John Wayne rides again, except this time it’s Detective Jay Swan astride his police 4WD scything through vast panoramas of central Australian red dust. Aaron Pederson was born for this role and in Ivan Sen’s brutal original movie of the same name, he was spell-binding. The first six-episode season of the “Mystery Road” series paired Pederson with Judy Davis and was less vigilante and more nuanced than the film, and it was a highlight of my 2018 viewing. Now we have six more episodes in Season 2 of “Mystery Road” and I can report that some blissful elements of the Jay Swan narrative remain to entrance us. Swan still swaggers with implacable Australian bush bravado, the cinematography (plenty of gorgeous coastal shots this time) remain a treat, and the essential “Shane vanquishes the bad guys” storyline recurs. Season 2 is worth watching for Swan and the scenery alone, and Swan’s new partner, Fran (skillfully played by Jada Alberts) is a welcome addition. But there is also much to decry. The plot kicks off well with a headless corpse but soon degenerates into tension-less quasi silliness, the dialogue often jars, and the assorted indigenous subplots are clumsy and drift all over the place. There are several moments in the final two episodes during which I audibly groaned, and while I’ll be back for “Mystery Road” Season 3 (it’s Detective Jay Swan, right?), let’s hope they pick up their game.

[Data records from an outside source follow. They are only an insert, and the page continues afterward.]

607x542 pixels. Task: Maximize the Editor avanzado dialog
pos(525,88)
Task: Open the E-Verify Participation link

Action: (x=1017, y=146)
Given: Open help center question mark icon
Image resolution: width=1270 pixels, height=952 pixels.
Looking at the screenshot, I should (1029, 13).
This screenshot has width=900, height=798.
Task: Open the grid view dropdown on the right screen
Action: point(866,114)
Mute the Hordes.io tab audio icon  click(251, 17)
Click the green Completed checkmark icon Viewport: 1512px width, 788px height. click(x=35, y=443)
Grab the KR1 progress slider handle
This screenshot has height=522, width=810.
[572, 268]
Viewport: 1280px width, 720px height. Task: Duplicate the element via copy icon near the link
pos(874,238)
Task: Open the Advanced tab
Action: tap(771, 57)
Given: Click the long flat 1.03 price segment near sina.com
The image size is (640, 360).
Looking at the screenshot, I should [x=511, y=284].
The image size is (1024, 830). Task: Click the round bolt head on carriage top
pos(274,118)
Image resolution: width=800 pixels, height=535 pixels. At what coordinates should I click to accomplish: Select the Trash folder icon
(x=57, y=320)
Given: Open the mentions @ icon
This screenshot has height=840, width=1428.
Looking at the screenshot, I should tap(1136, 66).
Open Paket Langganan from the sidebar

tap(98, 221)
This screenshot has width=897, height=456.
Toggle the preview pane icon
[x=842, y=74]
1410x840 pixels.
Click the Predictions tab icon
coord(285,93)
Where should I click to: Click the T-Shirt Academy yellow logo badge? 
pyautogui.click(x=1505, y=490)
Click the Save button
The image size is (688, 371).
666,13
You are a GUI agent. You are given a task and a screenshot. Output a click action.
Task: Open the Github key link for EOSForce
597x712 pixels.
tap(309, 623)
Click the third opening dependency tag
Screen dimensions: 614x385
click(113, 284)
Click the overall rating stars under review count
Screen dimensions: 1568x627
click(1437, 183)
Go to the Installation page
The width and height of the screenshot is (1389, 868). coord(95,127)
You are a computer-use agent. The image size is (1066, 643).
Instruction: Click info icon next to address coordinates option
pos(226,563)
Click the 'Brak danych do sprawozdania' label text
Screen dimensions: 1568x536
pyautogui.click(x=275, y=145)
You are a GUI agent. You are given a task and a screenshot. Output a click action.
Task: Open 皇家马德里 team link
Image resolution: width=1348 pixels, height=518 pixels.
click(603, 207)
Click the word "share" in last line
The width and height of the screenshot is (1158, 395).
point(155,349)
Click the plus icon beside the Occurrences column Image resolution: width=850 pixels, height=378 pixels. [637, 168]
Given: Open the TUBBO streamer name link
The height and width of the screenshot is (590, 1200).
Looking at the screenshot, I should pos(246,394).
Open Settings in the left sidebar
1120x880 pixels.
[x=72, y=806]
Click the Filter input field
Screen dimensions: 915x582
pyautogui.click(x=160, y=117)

“Juice: How Electricity Explains the World,” directed by Tyson Culver and co-written by him and Robert Bryce, is a scintillating and captivating tale about a seemingly dreary topic: electricity. Narrated by author Bryce, who travels to Colorado, Iceland, India, New York, Lebanon, and Puerto Rico, with assured enthusiasm, the film’s thesis is simple: electricity is the key to prosperity, present and future. Each of the locations hammers home an aspect of this thesis, and they’re a stunning sequence of case studies, from impoverished peoples, to a hurricane-induced blackout, to bitcoin merchants, to ganja growers. All the various talking heads are wonderfully captured. The script is a zinger and Culver’s direction is modern-day magic, ratcheting up the pace, pleasing the eye and ear, and providing a rock-firm narrative grip. “Juice” derives from Bryce’s just-released book, “A Question of Power,” but it is significantly leaner and all the better for it. Some of the film’s policy-tilted views, such as espousing nuclear energy, can be argued with, but more so with the book; “Juice” offers its prescriptive advice as a minor subplot. And the film’s core thrust is indubitably true. The future of the globally warming world lies in electrifying almost everything and moving to carbon-free electricity sources, and “Juice” offers an invaluable message to us all. But don’t go see this movie for its gospel, go catch it, wherever you can and as soon as you can, as an exemplar of story and film-making.